As a player and a teacher I have to say the most important thing is that it has to be the child’s idea.  That may sound obvious to a lot of people, but having taught children who were forced into violin by a parent, it’s not obvious to enough people.  There are lots of ways to expose your child to music, like by going to concerts and visiting friends who play, and certainly getting him or her involved in some kind of lessons or class if he or she asks for it, but performing is not necessary for appreciation. 

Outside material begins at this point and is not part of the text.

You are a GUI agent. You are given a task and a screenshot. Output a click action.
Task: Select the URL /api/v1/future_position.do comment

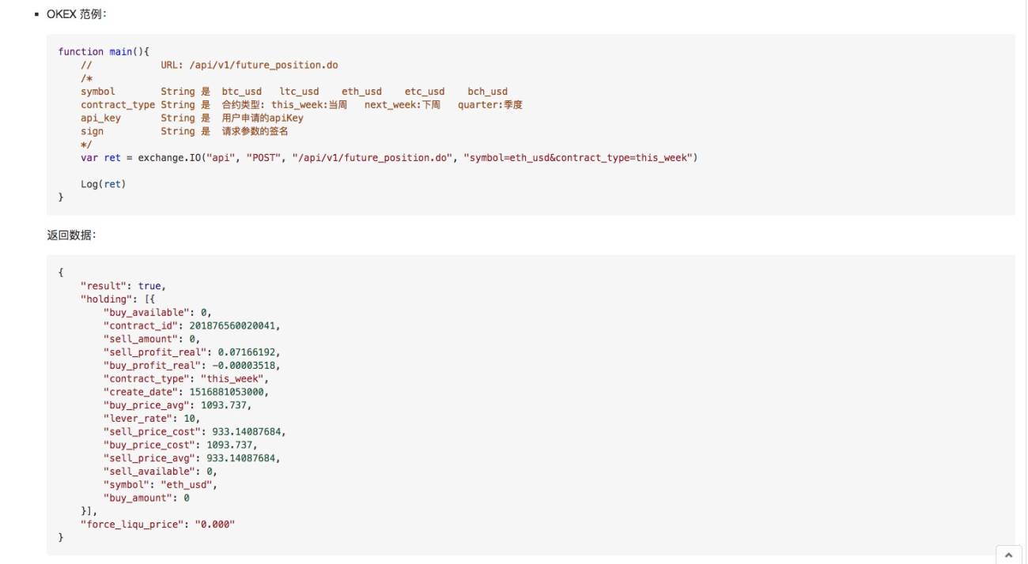point(249,65)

Forcing children into something as difficult as violin will often turn them against it.  I once asked a boy with a lot of talent during a sample lesson with me if he even wanted to play violin.  He was so openly hostile with me at every turn, and he looked me right in the eye and said, “No!”  I asked him what he’d rather do, and he said wistfully what he really wanted to play was guitar.  I took his mom aside and told her there was nothing wrong with guitar.  Guitar is wonderful.  She was really perplexed because he was good at violin and felt it was her duty to make him continue.   I told her it seemed to me that there was no joy in it for him.  If that was true, what was the point?  If guitar made him happy, what was wrong with letting him use his talent there? 

Now, I have also been approached by parents with kids (usually in the twelve to sixteen year old range) where the kids wanted to quit, but had nothing else to replace it with.  I grilled a girl once who wanted to quit piano about what she would do with that time instead.  Basketball?  Pottery?  Chemistry?  Ornithology?  No, she admitted openly she wanted to just lie around and watch TV.  I told her whiling away half-heartedly at piano was better than nothing so she should keep playing until she found her passion. 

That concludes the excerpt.